### [TASK TO CARRY OUT]
Please write out the entries below word for word, from their first line through the line that contains "Action: click(x=239, y=96)", including that line.

>> START INPUT ROWS

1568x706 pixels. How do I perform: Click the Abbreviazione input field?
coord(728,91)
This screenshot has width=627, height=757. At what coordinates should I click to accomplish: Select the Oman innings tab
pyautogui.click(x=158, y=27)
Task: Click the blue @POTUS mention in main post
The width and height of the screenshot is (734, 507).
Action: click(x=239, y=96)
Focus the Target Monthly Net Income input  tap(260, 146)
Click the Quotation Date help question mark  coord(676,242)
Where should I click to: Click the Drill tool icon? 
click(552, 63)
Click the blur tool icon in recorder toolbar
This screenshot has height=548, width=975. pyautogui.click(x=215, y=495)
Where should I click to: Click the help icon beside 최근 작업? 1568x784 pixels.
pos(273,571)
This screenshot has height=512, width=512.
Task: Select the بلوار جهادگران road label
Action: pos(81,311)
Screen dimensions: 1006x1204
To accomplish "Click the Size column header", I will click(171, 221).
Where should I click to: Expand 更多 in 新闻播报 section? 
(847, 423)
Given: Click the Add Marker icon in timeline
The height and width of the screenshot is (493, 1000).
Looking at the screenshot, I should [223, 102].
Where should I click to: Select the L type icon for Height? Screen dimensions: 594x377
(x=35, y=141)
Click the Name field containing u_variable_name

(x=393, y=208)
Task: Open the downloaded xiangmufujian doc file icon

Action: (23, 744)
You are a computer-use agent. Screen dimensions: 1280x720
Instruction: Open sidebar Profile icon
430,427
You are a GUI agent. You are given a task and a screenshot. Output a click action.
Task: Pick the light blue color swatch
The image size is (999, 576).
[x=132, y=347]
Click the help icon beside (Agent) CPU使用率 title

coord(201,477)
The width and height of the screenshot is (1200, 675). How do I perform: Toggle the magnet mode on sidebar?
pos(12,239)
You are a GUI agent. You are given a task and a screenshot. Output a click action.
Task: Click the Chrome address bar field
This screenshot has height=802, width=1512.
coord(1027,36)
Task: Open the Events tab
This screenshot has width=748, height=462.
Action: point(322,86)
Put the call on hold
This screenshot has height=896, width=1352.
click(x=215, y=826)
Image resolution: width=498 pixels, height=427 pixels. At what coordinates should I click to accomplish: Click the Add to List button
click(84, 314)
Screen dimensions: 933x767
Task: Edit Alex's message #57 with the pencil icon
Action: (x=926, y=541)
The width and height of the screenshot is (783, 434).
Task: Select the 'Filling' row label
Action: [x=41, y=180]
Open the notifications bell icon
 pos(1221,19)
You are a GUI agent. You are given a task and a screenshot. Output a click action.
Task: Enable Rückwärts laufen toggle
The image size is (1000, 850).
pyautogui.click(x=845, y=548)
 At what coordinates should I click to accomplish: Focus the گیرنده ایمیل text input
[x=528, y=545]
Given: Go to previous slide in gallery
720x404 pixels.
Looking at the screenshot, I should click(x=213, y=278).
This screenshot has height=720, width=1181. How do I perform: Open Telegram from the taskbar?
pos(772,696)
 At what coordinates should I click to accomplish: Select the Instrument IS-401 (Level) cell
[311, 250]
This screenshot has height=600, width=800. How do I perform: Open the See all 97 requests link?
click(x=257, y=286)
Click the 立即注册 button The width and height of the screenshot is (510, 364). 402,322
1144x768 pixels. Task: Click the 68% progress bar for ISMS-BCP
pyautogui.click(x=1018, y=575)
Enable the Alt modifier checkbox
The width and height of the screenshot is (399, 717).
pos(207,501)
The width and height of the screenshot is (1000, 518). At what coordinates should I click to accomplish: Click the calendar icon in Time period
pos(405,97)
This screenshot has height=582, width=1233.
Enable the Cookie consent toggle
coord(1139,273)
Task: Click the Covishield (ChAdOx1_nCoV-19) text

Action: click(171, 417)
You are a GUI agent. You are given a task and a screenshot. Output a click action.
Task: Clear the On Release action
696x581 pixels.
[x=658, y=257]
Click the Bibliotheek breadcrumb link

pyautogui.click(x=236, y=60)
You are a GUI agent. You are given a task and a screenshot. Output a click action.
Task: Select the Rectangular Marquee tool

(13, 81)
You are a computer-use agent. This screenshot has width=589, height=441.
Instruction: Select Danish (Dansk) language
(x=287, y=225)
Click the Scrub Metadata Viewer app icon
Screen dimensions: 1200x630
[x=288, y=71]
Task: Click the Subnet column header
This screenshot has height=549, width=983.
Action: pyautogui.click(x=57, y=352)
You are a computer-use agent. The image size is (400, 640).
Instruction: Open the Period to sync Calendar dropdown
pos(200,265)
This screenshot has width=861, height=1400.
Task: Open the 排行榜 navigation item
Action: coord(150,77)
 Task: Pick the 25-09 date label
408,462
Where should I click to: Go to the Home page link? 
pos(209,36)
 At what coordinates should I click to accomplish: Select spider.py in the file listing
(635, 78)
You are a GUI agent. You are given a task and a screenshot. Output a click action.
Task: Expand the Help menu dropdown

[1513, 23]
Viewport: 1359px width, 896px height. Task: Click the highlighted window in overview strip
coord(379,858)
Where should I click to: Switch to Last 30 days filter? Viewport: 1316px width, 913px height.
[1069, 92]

>> END INPUT ROWS

### [EXERCISE OUTPUT]
1568x706 pixels. How do I perform: Click the Abbreviazione input field?
coord(728,91)
This screenshot has width=627, height=757. At what coordinates should I click to accomplish: Select the Oman innings tab
pyautogui.click(x=158, y=27)
Task: Click the blue @POTUS mention in main post
The width and height of the screenshot is (734, 507).
Action: click(x=239, y=96)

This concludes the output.